Wednesday, 26 April 2023
By Ioana Plesea
On Monday evening, the Liège Municipal Council passed a motion introduced by the Belgian Workers’ Party (PTB) which calls for a boycott of the Israeli state.
The Socialist Party (PS), as well as smaller local parties, VEGA and Verts Ardents, also voted in favour of the boycott. Liberal and centrists parties MR and Les Engagés voted against it.
The motion introduces “a temporary suspension of all relations with the state of Israel and the institutions that are complicit until the Israeli authorities put an end to the systematic violation of the Palestinian people”, Le Soir reports.
“This historic decision in Belgium is inspired by decades of nonviolent resistance by the Palestinian people for freedom, justice and equality,” said the Belgian Palestinian Association (ABP) in response. “We hope that the decision of the City of Liège will inspire other municipalities in Belgium, Europe and around the world not to help or assist an apartheid regime.”

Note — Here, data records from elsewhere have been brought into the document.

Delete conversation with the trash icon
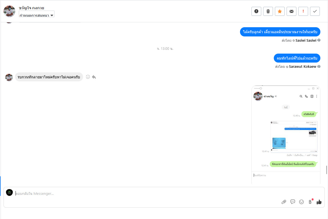The height and width of the screenshot is (219, 328). pos(268,11)
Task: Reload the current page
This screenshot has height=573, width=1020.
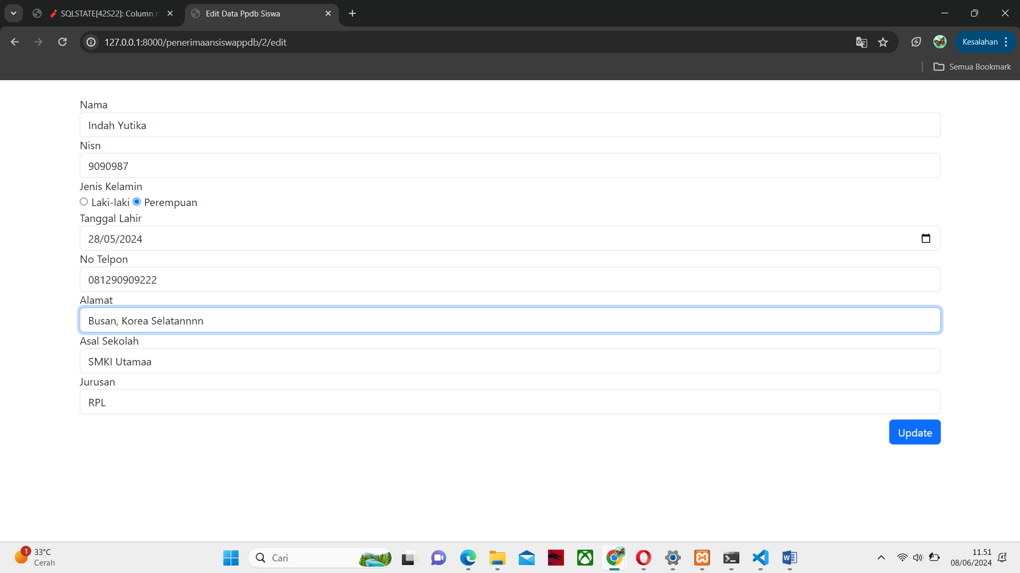Action: coord(62,42)
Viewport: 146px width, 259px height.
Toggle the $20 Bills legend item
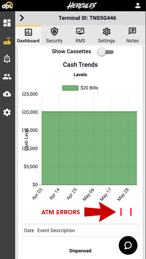point(80,88)
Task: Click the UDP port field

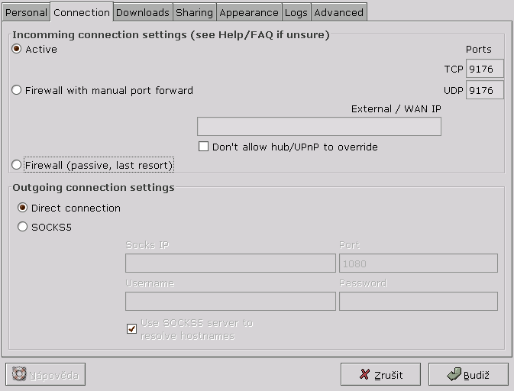Action: [484, 91]
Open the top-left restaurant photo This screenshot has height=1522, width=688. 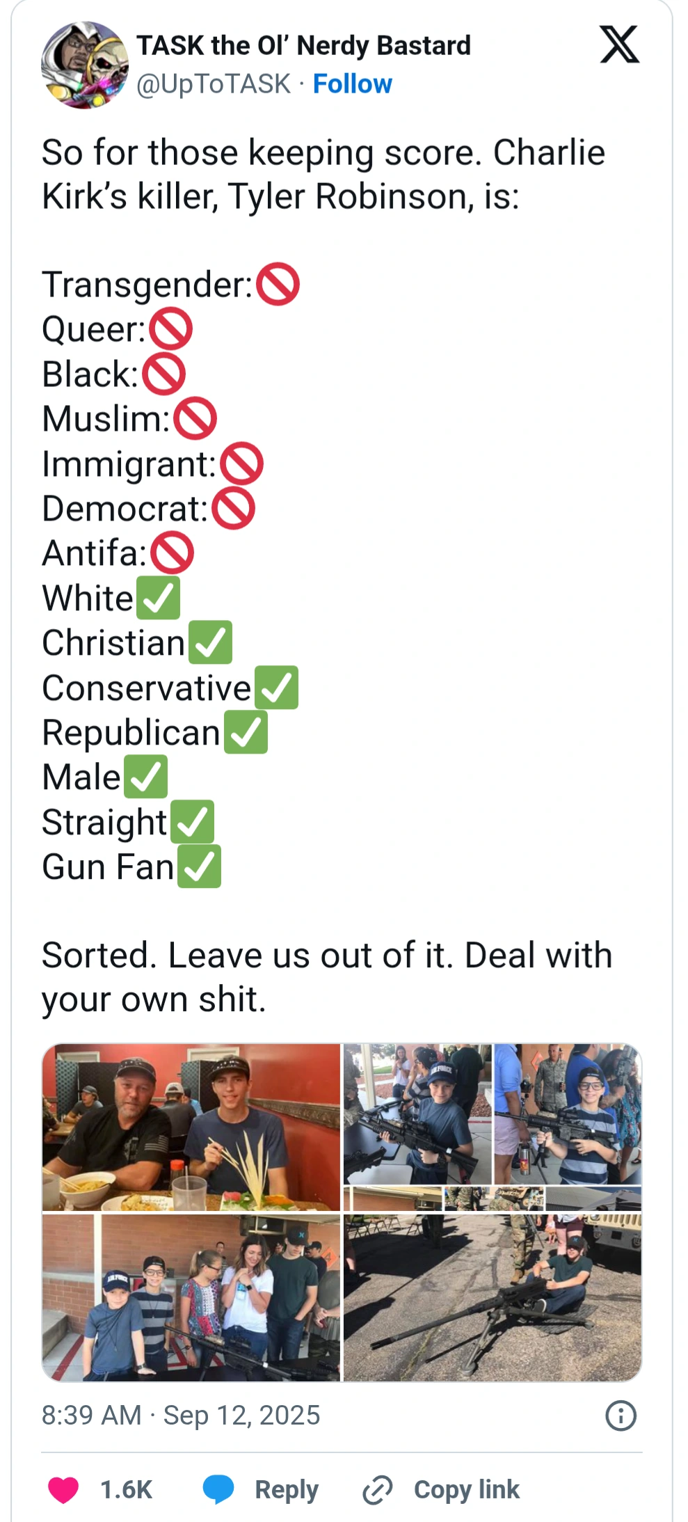[x=191, y=1127]
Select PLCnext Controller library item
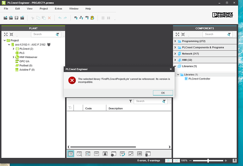Viewport: 243px width, 166px height. pyautogui.click(x=199, y=79)
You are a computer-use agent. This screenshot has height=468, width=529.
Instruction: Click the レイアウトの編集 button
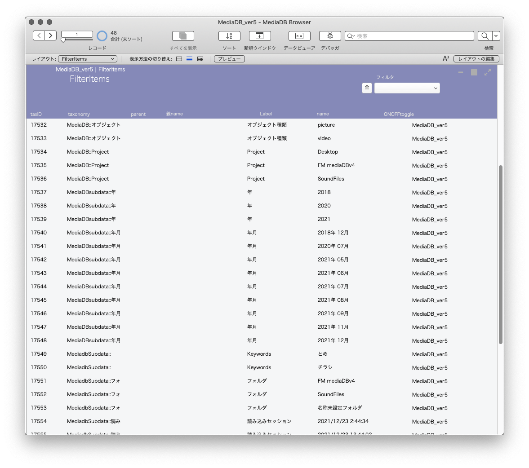[x=476, y=59]
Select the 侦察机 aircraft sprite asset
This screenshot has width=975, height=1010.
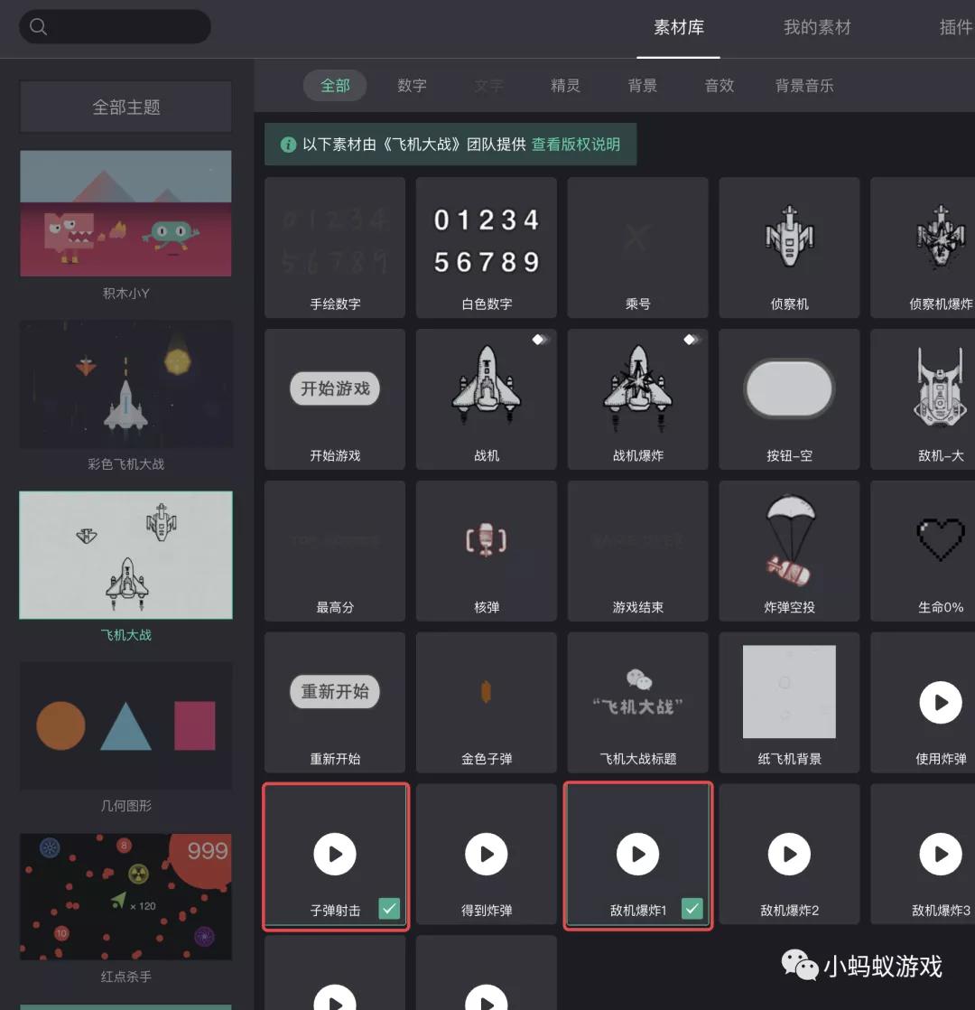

The Eastern Belgian city has no existing formal links to Israel or its Embassy in Brussels, but the measure prevents the future possibility of such relations. Even so, the gesture is seen as largely symbolic.
The Israeli Embassy to Belgium was quick to condemn the measure. “It is regrettable to see how radical forces have managed, through lies, to influence the Liège Municipal Council so that it takes a decision so detached from reality and harmful to the economic interests of Liège, Israel and Palestinians themselves,” Ambassador Idit Rosenzweig-Abu told Le Soir.
Two years ago, Liège passed a text aiming to exclude any businesses with links to the Palestinian occupation from municipal contracts. However, the city has maintained links with companies like the insurer Belfius or the BNP Paribas bank – which are both blacklisted by global boycott efforts, explains Le Soir.
After Barcelona and Oslo, Liège is the third European city to take boycott measures against Israel, according to the ABP. These measures are part of a larger global movement called “Boycott, Divest, Sanction” (BDS) which aims to pressure the Israeli state to comply with international law.
Recently, in Belgium, the Balkan Traffik Festival, a Balkan music festival taking place in Brussels and Namur, has chosen to renounce the financial support it received from the Israeli Embassy in support of the BDS movement.